The binary tree structure has 23 nodes and has the following tree structure:
node=0 test node: go to node 1 if X[:, 0] <= 395000000.0 else to node 16.
	node=1 test node: go to node 2 if X[:, 0] <= 165000000.0 else to node 9.
		node=2 test node: go to node 3 if X[:, 0] <= 59000000.0 else to node 6.
			node=3 test node: go to node 4 if X[:, 1] <= 0.5 else to node 5.
				node=4 leaf node.
				node=5 leaf node.
			node=6 test node: go to node 7 if X[:, 1] <= 1.5 else to node 8.
				node=7 leaf node.
				node=8 leaf node.
		node=9 test node: go to node 10 if X[:, 0] <= 368000000.0 else to node 13.

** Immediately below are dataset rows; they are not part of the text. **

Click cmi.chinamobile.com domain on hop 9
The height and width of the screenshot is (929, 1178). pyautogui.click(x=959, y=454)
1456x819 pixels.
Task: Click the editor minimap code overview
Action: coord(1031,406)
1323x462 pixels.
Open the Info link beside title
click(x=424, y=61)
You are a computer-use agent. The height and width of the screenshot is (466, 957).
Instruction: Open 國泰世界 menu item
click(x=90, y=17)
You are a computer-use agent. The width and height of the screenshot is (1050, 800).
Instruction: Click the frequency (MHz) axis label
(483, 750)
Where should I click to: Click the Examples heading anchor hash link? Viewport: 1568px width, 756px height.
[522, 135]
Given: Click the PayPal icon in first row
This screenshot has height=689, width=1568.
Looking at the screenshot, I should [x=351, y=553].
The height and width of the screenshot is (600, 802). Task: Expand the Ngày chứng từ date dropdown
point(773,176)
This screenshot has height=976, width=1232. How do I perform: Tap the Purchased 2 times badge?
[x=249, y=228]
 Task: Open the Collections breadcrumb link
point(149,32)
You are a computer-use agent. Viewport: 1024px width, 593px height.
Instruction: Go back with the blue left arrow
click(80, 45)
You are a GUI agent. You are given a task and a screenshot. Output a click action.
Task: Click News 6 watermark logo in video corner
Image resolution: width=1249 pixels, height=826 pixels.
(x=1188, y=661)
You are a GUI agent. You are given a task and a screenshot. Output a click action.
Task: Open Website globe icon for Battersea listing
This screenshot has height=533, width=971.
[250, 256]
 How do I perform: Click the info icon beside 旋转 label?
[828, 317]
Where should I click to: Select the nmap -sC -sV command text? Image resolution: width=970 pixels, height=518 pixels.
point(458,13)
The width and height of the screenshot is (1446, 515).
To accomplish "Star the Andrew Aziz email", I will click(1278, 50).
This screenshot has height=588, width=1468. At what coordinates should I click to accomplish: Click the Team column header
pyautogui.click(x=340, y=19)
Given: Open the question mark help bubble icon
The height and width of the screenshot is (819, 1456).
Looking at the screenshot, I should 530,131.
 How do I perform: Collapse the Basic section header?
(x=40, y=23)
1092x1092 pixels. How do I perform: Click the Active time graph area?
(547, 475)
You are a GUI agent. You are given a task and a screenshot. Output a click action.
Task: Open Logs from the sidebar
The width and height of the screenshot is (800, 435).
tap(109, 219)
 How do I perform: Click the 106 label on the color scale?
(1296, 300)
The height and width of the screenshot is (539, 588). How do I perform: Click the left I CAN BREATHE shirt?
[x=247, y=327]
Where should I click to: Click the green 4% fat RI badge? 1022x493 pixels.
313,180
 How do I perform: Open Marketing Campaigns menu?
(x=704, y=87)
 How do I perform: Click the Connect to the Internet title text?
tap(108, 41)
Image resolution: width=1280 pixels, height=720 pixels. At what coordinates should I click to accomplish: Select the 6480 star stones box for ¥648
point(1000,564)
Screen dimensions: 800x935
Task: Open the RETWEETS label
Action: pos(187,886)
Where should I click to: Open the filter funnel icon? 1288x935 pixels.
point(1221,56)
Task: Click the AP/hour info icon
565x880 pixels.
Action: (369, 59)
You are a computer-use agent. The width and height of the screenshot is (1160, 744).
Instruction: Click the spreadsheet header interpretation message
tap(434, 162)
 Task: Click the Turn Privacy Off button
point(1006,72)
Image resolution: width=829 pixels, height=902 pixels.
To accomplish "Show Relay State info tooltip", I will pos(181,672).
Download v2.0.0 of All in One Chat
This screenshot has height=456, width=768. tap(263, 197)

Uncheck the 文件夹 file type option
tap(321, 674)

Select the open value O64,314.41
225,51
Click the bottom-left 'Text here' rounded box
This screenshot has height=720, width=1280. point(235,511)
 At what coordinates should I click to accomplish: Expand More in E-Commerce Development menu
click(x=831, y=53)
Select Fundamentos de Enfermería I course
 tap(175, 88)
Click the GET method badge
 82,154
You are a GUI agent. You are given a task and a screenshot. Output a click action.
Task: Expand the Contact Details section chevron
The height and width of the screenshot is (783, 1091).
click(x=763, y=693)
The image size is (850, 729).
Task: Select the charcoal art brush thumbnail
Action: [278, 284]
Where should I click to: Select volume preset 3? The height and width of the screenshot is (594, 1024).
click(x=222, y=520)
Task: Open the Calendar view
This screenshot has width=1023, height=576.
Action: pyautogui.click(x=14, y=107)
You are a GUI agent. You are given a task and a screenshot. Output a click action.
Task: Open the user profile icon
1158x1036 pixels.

			node=10 test node: go to node 11 if X[:, 0] <= 247500000.0 else to node 12.
				node=11 leaf node.
				node=12 leaf node.
			node=13 test node: go to node 14 if X[:, 0] <= 385000000.0 else to node 15.
				node=14 leaf node.
				node=15 leaf node.
	node=16 test node: go to node 17 if X[:, 1] <= 0.5 else to node 22.
		node=17 test node: go to node 18 if X[:, 0] <= 3050000000.0 else to node 21.
		

### Decision Tree - Conclusion

From this final decision tree model, we have generated a regression tree that uses both independent inputs to establish 12 distinct leaf nodes that will be used to partition the data points in our list of IPO companies.